The real time system of remote telemicroscopy utilizes a gear ratio of 1:2 to attain an accuracy of 1 mm along X-axis, 0.5 mm accuracy along Y-axis and 0.125 mm accuracy along Z-axis. Also, the focus range of the system is 10 mm. A 5 MP webcam is used having a resolution of 1024 x 786. After scanning the complete slide the image of the interested slide area that is captured have a resolution of 640 x 480. For the purpose of sharing these images an intenet connection having a minimum speed of 512 kbps is required.

In this way the project of remote telemicroscopy yields the desired results and hence ensure deliverance of health care facility at far and distant locations in real time. Telemicroscopy system results can be appreciated from Figures 22 and 23.

Figure 22: Remote Telemicroscope top view.

Figure 23: Remote Telemicroscope front view.

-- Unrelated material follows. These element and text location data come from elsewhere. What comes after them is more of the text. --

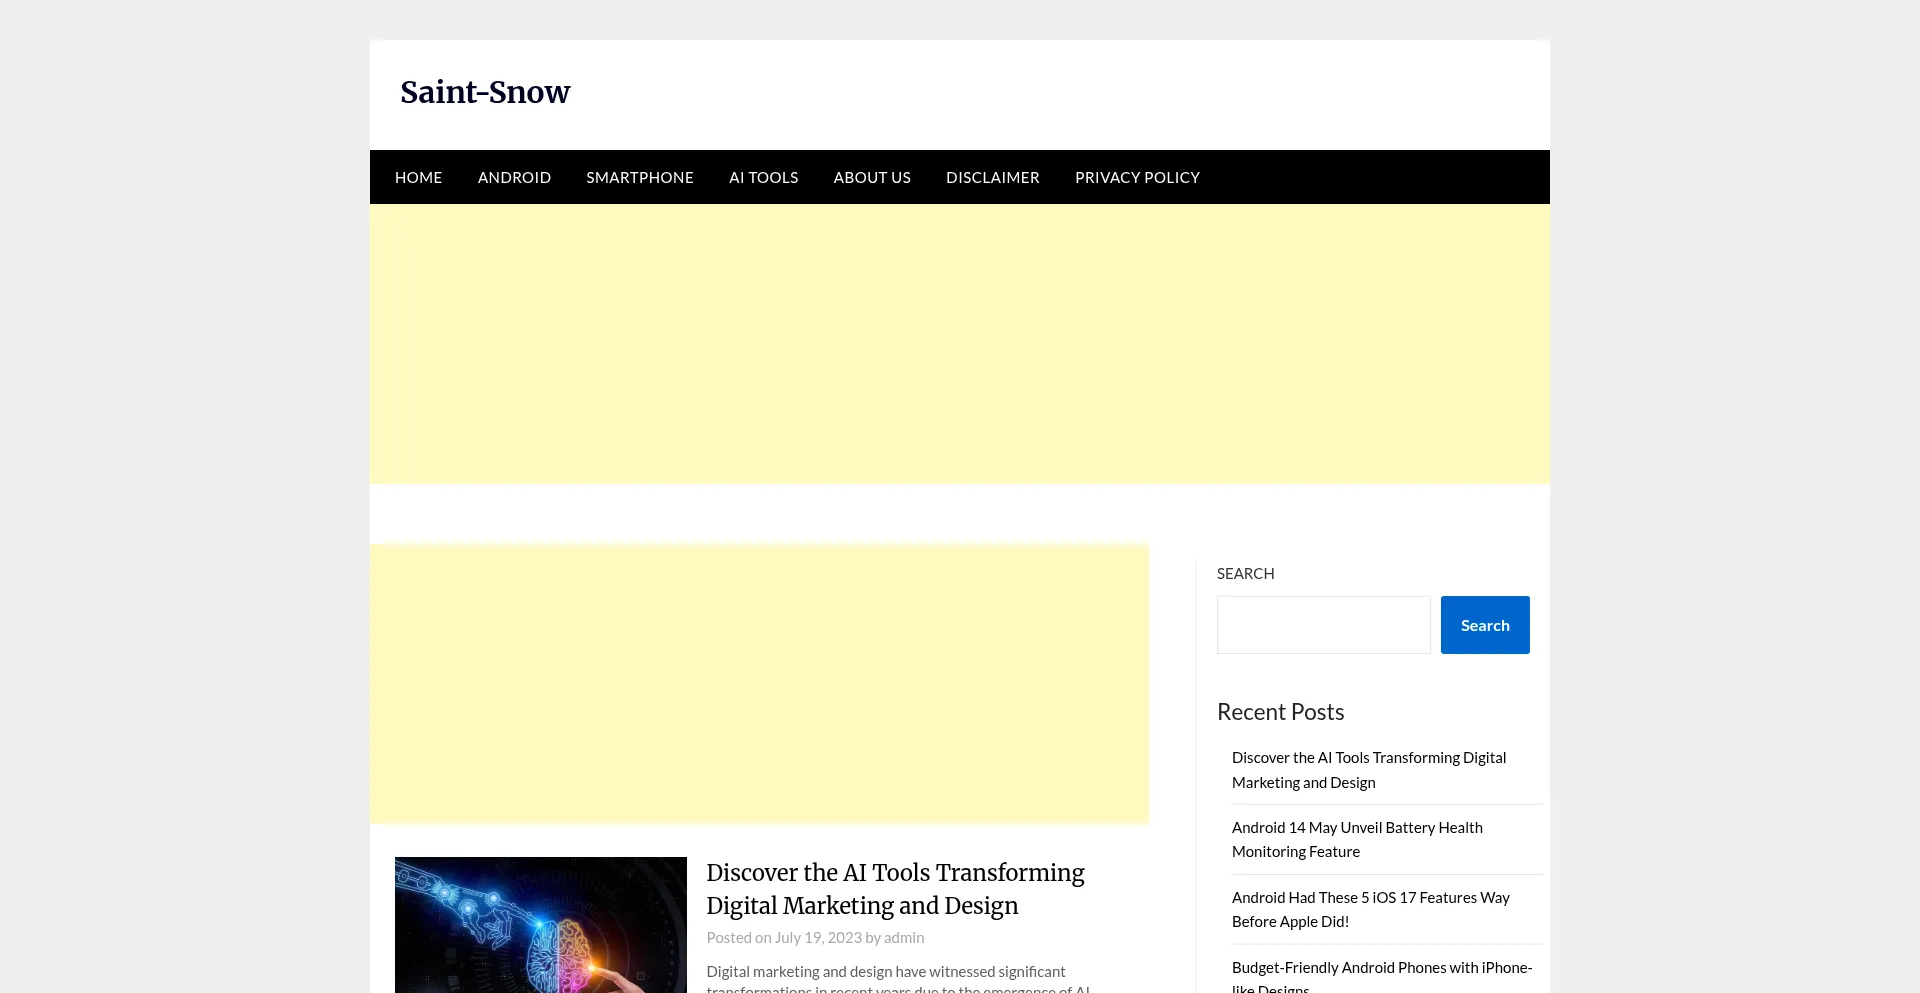Viewport: 1920px width, 993px height.
Task: Open the Discover AI Tools article headline
Action: tap(895, 889)
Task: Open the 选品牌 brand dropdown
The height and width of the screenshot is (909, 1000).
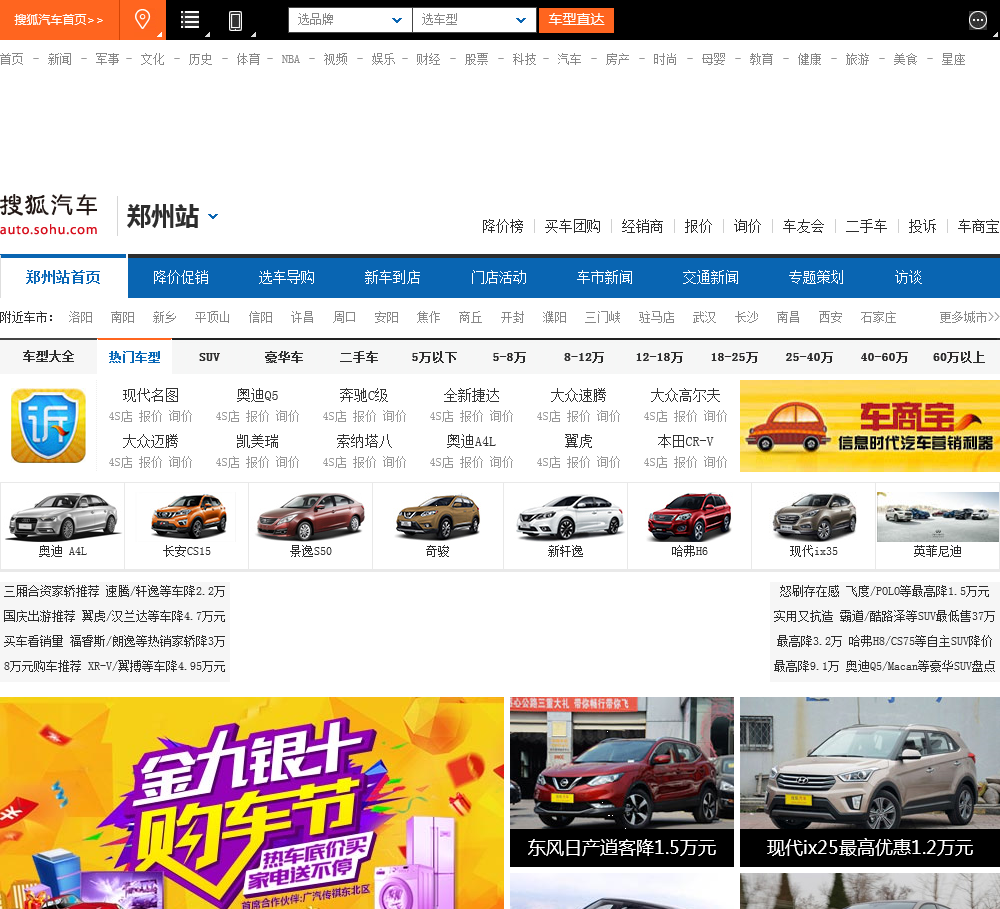Action: (x=350, y=20)
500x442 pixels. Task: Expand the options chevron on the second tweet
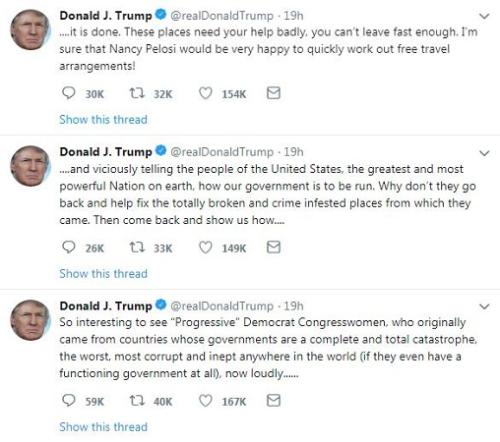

Telmicroscope system has proven to be a crucial technological advancement in enhancing health facilities by providing healthcare diagnosis no matter where the patient and the physician (expert) are.

The telemicroscope system is not limited to the stage control only, it can be further enhanced by incorporating the objective lens control and illumination control of in future. The features of saving the digital image and incorporating diagnosis into web page can also be added to the system in order to make it more efficient.

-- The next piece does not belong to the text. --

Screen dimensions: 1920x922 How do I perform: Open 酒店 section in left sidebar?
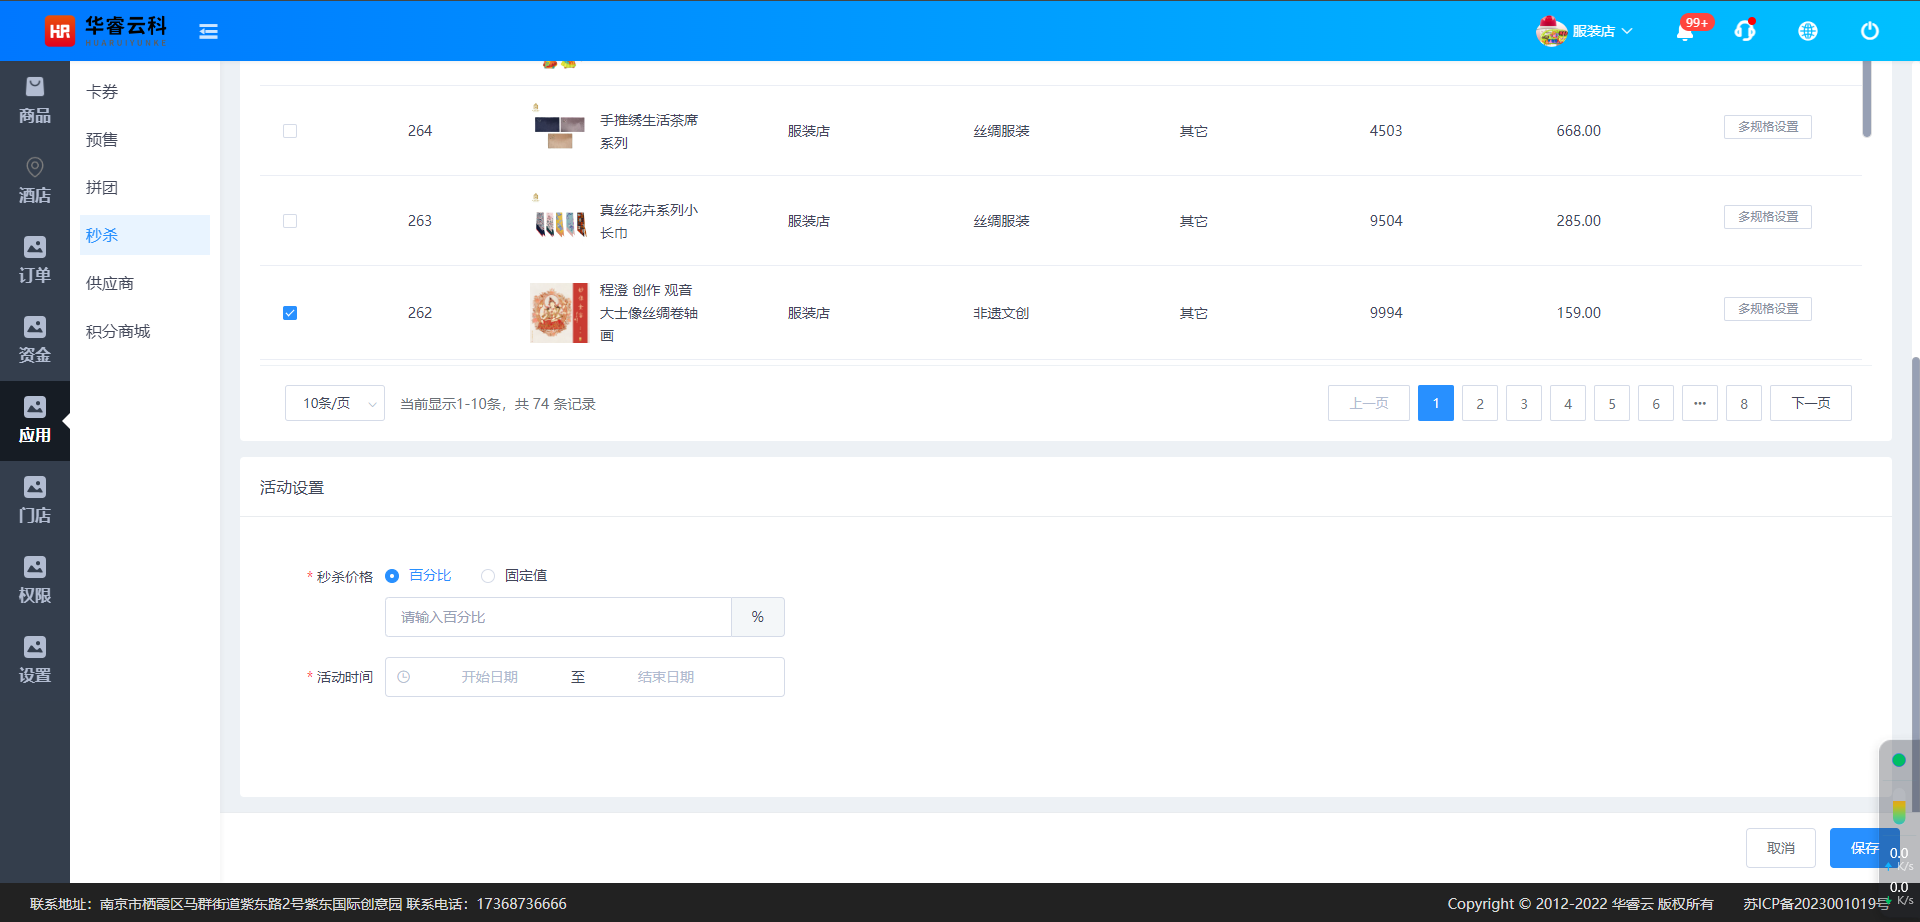coord(35,181)
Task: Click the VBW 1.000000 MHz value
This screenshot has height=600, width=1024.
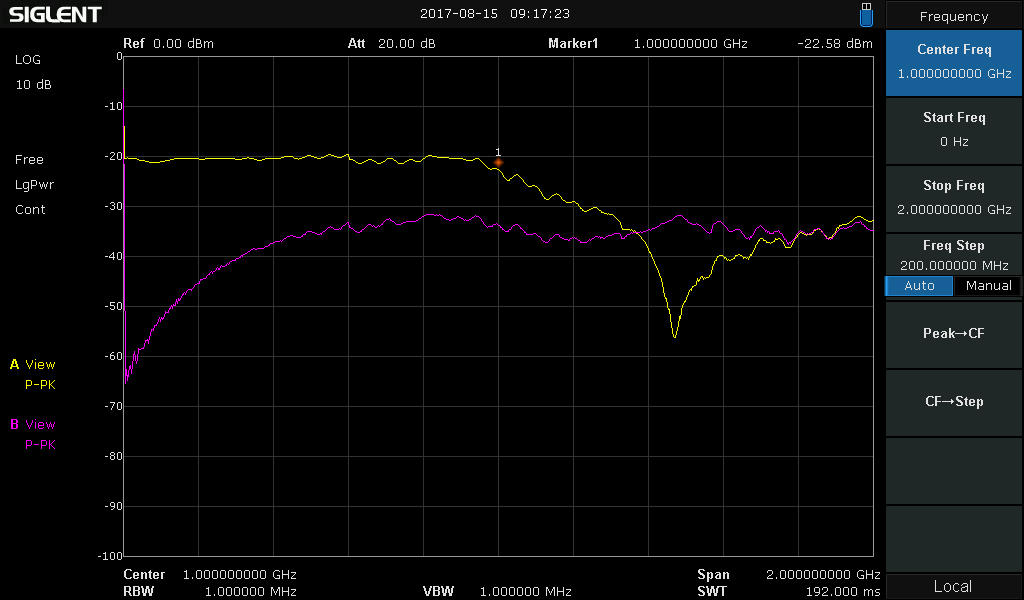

First praise is to Allah, the Almighty, on whom ultimately we depend for sustenance and guidance. Acknowledgment is due to NED University of Engineering & Technology, Karachi for the support it has provided us for the completion of the remote telemicroscopy system. We would like to thank everyone who had contributed to the successful completion of this system. We would like to express our gratitude to our project supervisor, Mr. Saad Abdullah for his advice, guidance and his enormous patience throughout the development of the work. We would also like to extend our thanks to Mr. Naveed-ur-Rehman and Ms. Nida Husyin for their assistance and help.